- Film poster
- Directed by: Kevin Alyn Elders
- Screenplay by: Andrew Lowery Andrew Miller
- Story by: Moshe Diamant Rudy Cohen
- Produced by: Moshe Diamant Ringo Lam
- Starring: Dennis Rodman; Dane Cook; Ricky Harris; John Pinette; Filip Nikolic;
- Cinematography: Avraham Karpick
- Edited by: Alain Jakubowicz
- Music by: Brian Tyler
- Production company: Signature Films
- Distributed by: Independent Artists Films (North America) Columbia TriStar Film Distributors International (International)
- Release date: September 24, 1999;
- Running time: 85 minutes
- Country: United States
- Box office: $292,152

= Simon Sez =

1999 action film by Kevin Alyn Elders

Simon Sez is a 1999 action film starring Dennis Rodman, Dane Cook, and John Pinette. The film was directed by Kevin Alyn Elders, and the score was composed by Brian Tyler.

The film received negative reviews and grossed $292,152.

==Premise==

Interpol agent Simon goes on a mission in France to save a kidnapped woman and defeat an arms dealer.

==Cast==
- Dennis Rodman as Simon
- Dane Cook as Nick Miranda
- John Pinette as Micro, a fellow cyber-monk
- Ricky Harris as Macro, a fellow cyber-monk
- Filip Nikolic as Michael Gabrielli
- Natalia Cigliuti as Claire Fence
- Emma Wiklund as The Dancer
- Jérôme Pradon as Ashton
- Xiong Xin Xin as Xin Xin

==Production==
On June 18, 1998, Variety reported that Rodman had entered into an agreement with Sony to star in an action film, yet to be titled.

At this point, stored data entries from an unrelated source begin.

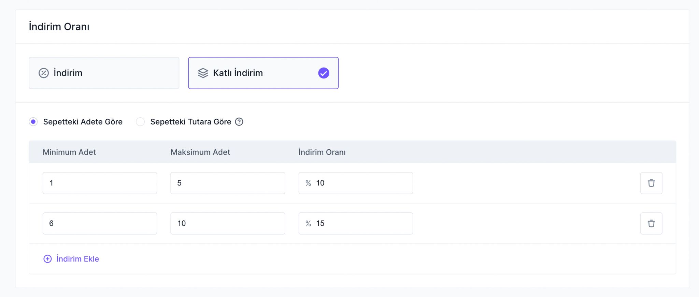Choose the Katlı İndirim option card
Image resolution: width=699 pixels, height=297 pixels.
click(263, 73)
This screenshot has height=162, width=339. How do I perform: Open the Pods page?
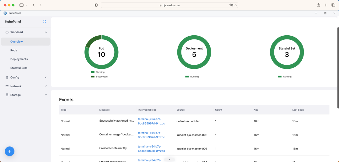13,50
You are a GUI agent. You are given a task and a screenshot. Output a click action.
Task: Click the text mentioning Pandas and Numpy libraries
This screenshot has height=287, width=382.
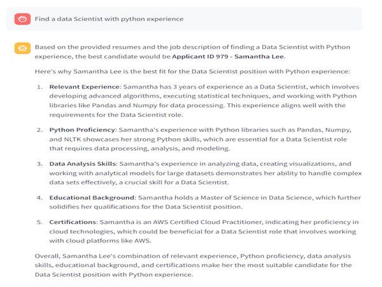tap(125, 105)
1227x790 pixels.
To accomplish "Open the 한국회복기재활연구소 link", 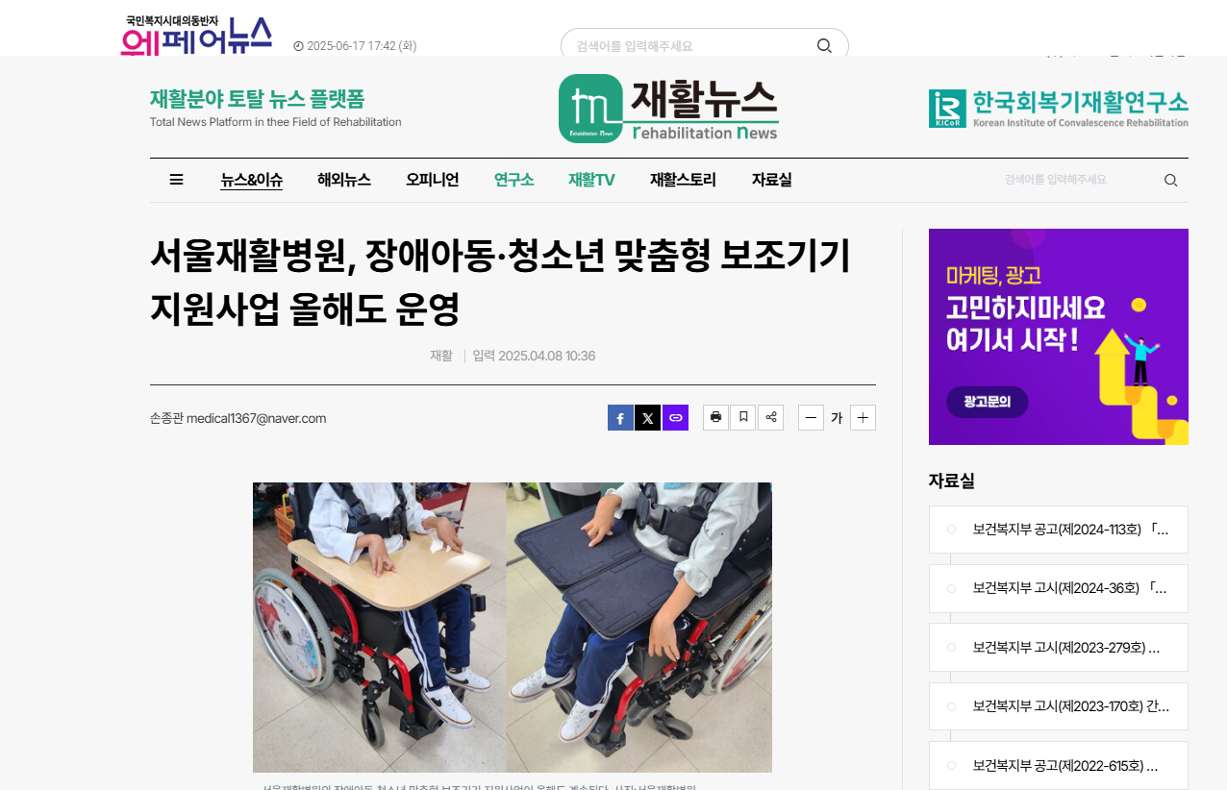I will coord(1059,109).

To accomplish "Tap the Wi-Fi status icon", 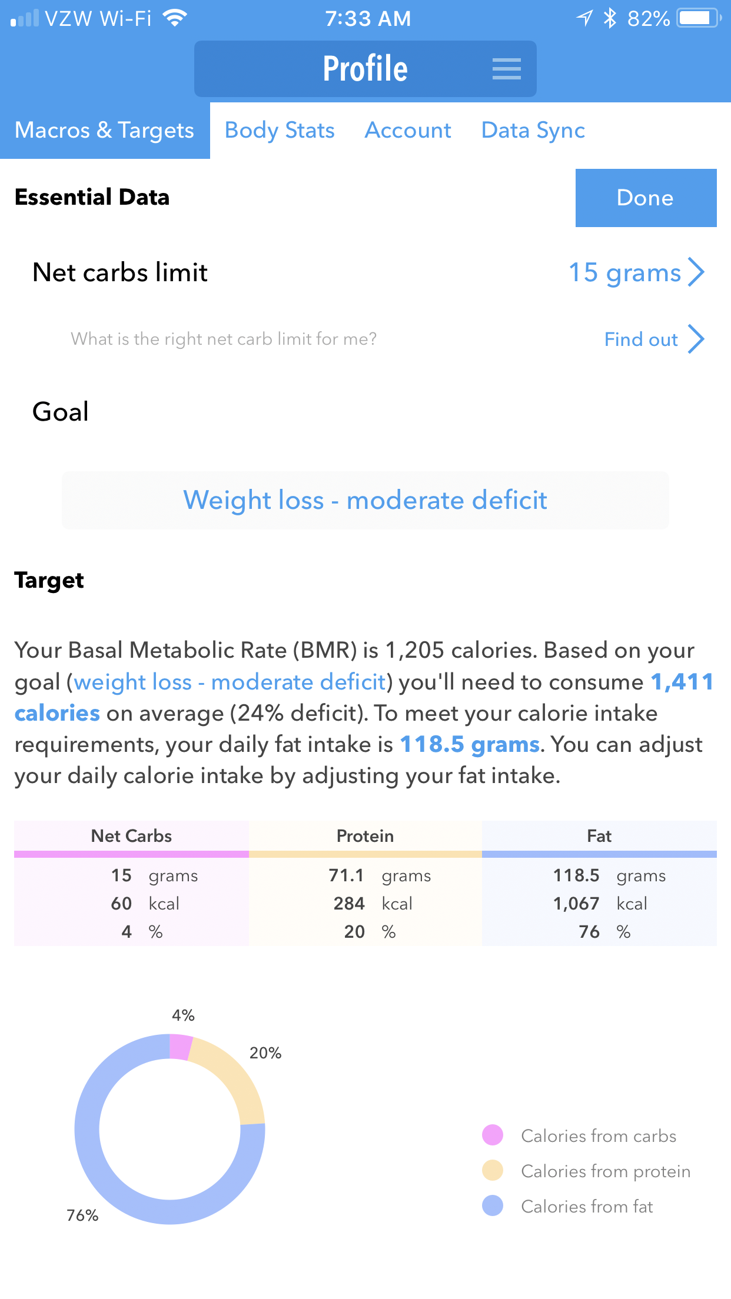I will pyautogui.click(x=174, y=18).
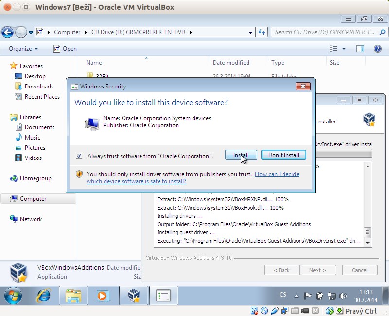The width and height of the screenshot is (389, 316).
Task: Open Windows Media Player from the taskbar
Action: pyautogui.click(x=104, y=295)
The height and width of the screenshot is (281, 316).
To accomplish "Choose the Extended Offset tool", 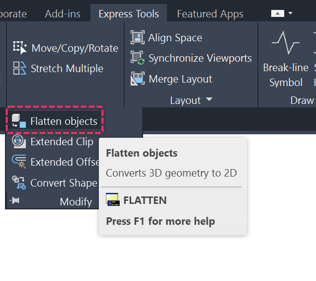I will (19, 162).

Variety characterized the deal as a "byproduct of the [[1998–99 NBA lockout|[1998] lockout]] by NBA owners," as the work stoppage had temporarily put on hold Rodman's commitments to the league. Originally, Ringo Lam was set to direct along with Elders, with Lam, Moshe Diamont, and Dwight Manley producing. Ultimately, however, only Elders was credited as director, and only Lam and Diamont as producers. In August of that year, it was announced Columbia TriStar Motion Picture Group would finance the film now known as Simon Sez under the direction of Kevin Alyn Elders.

==Release==
The film was released in 1999, opening in Los Angeles on September 24 and then in New York on September 25. The film grossed a total of $292,152.

==Reception==
 Metacritic, which uses a weighted average, assigned the a score of 16 out of 100, based on 8 critics, indicating "overwhelming dislike".

Writing for The New York Times, Lawrence Van Gelder gave a scathing review of the movie, stating that "its plot seems as if it had been fished out of the wastebaskets of writers who have written scores of better examples of the genre dating at least as far back as Dr. No in 1962", though he did find Rodman "inescapably watchable".

Movie historian Leonard Maltin seemed to agree, calling the film "Absolutely dreadful...Bottom-of-the-barrel in all departments."

Entertainment Weekly gave the film a D− rating, calling it "a shoddy mess" and "a bargain-basement rip-off of Ronin," and adding that Rodman was "yesterday's threatening omni-sexual exhibitionist turned today’s overexposed cliché."

While the film was not nominated for any of its yearly awards, Rodman's performance was one of two selected (along with Double Team) for his nomination for Worst New Star of the Decade at the 20th Golden Raspberry Awards.